With Wade on the court, he demands the ball, once again, he is fourth in the league in usage rate. Dragic barely touches the ball when Wade is on the floor, he is reduced to a below average spot up shooter. Wade's defendants will argue that Wade can do the same stuff as Dragic in pick and roll and that Dragic is just more suited to the off-ball role than the comically bad three point shooter that Wade is. Firstly, I have a solution for Dwyane Wade's poor three point shooting at the end of the article, that may or may not be in the headline and secondly, it would be great if Wade attacked more through pick and roll like Dragic. Absolutely fantastic! However, if you believe this, you clearly have missed my points with this article. Wade doesn't want to do this anymore, he wants to conserve his deteriorating body and if he can do this, why hasn't he done it yet?

For those of you that will say that Wade runs enough pick and roll, he runs it just 34% of the time and is not effective at it in any form, ranking in the 69th (haha...) percentile, which isn't anything spectacular. If he runs it enough, why doesn't Hassan Whiteside do this more than 19% of the time? Outside of an average hook shot, there is nothing else Whiteside can do offensively. Why not involve him and make him a rim-running threat, just like Detroit does with Andre Drummond, allow him to be apart of the offense, using his athletic, large body as a lob threat. Use that threat to open up the rest of the floor! If it works for Stan van Gundy, with a similar player, it should work for you.

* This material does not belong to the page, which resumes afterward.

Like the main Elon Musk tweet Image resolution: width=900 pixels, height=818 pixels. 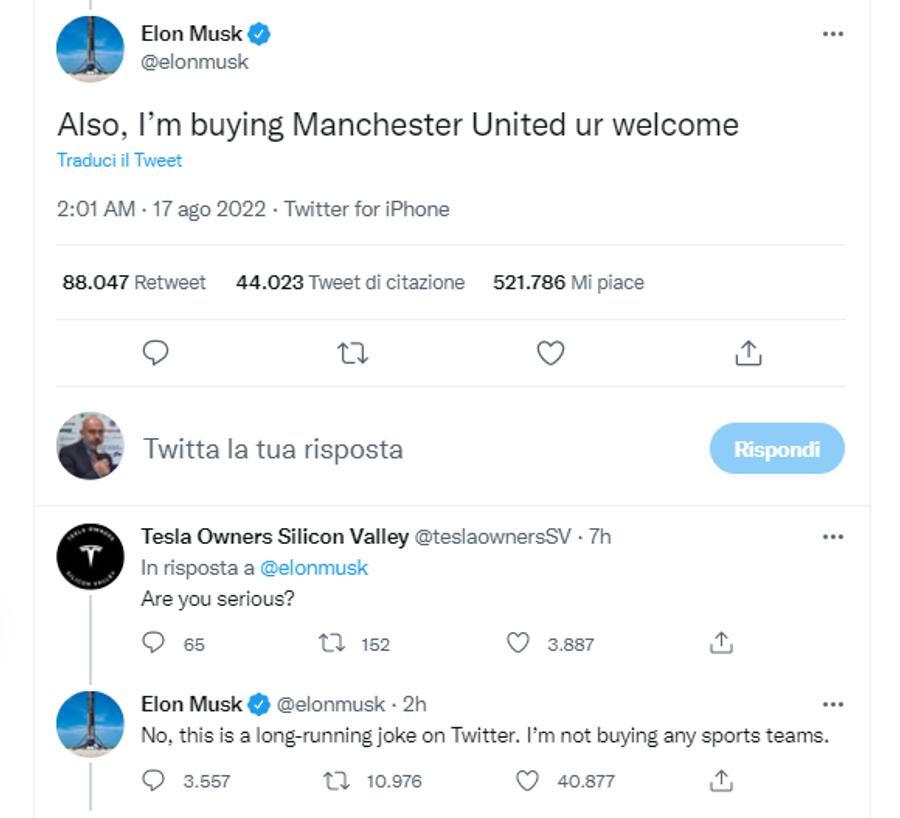click(x=550, y=352)
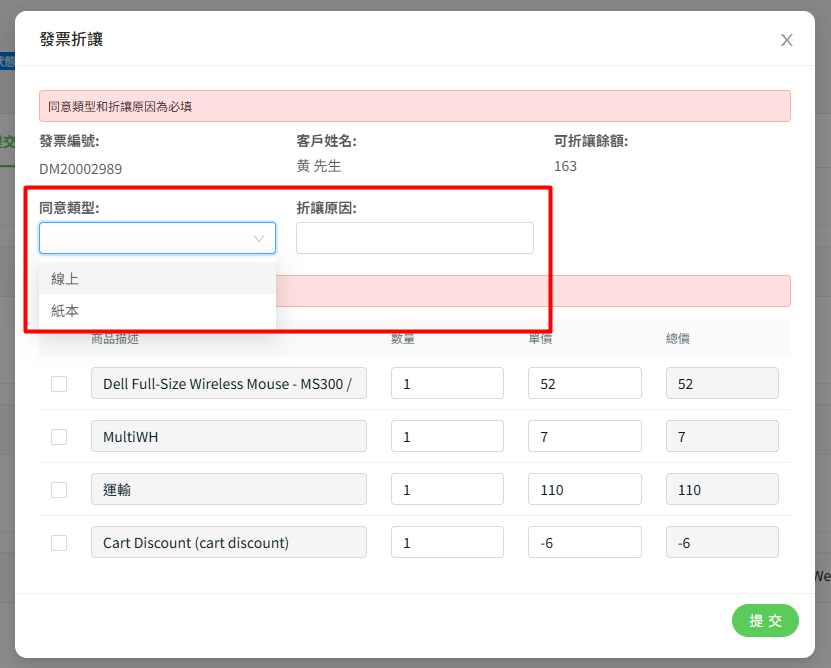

So what's the solution? The Heat aren't going to trade Wade and they shouldn't. As much as I've slagged off Wade in this article, he is far too talented, far too big a piece of this franchise and far too big a chip to throw out in the free agency recruitment period to give up. Plus, the only teams that could use Wade are title contenders with next to no assets, so you would basically be giving up your franchise's greatest ever player for two dimes on the dollar. I believe there is a perfect place and a way to use Wade's services in a more effective way. I believe that place is to use him as your sixth man.

I can already hear that weird Dwyane Wade shrine/temple blog yelling in my ear that THIS IS THE MOST DISRESPECTFUL PIECE OF BULLSHIT I HAVE EVER READ, but he doesn't even have to lose any minutes for this to have my desired effect.

All you need to do is to stagger Wade and Dragic's minutes. The easy way to describe the Heat's problem in the backcourt is that they have two guys that need the ball in their hands to be effective at the same time. It was the same problem I had with the Ty Lawson trade to Houston. The less time these two spend with eachother, the better. So, insert a spot up shooter next to Dragic in the starting lineup (hell, that could even be Joe Johnson) and you really have something. Now, you can run just like they have been since the All-Star break, with spread pick and rolls galore. Every play could be initiated with Hassan Whiteside giving a ball screen to Dragic and letting the magic unfold from there. You then have Dragic running down hill, a spot up shooter getting an open three, Hassan Whiteside getting lobs, whoever you run at small forward getting an open look and Chris Bosh doing whatever he wants to do too. 

If Wade wants to extend his career even further, this is the ideal way to do it. Have him rest his wobbly knees on the bench, coming in for short spurts when Dragic is out of the game and giving his all for 20 minutes a night. This could help extend his career by another 2 or 3 years if it goes to plan. It also opens up the thought of saving Wade for the playoffs. Hell, if you felt like it, after resting Wade for 82 games, you could throw him back in the starting lineup come playoff time, just so you know he'll be fresh. 

This is something Miami have to at least consider. Not necessarily implement, I may be wrong, I have been known to be wrong, but at least give it a long thought coach Spoelstra.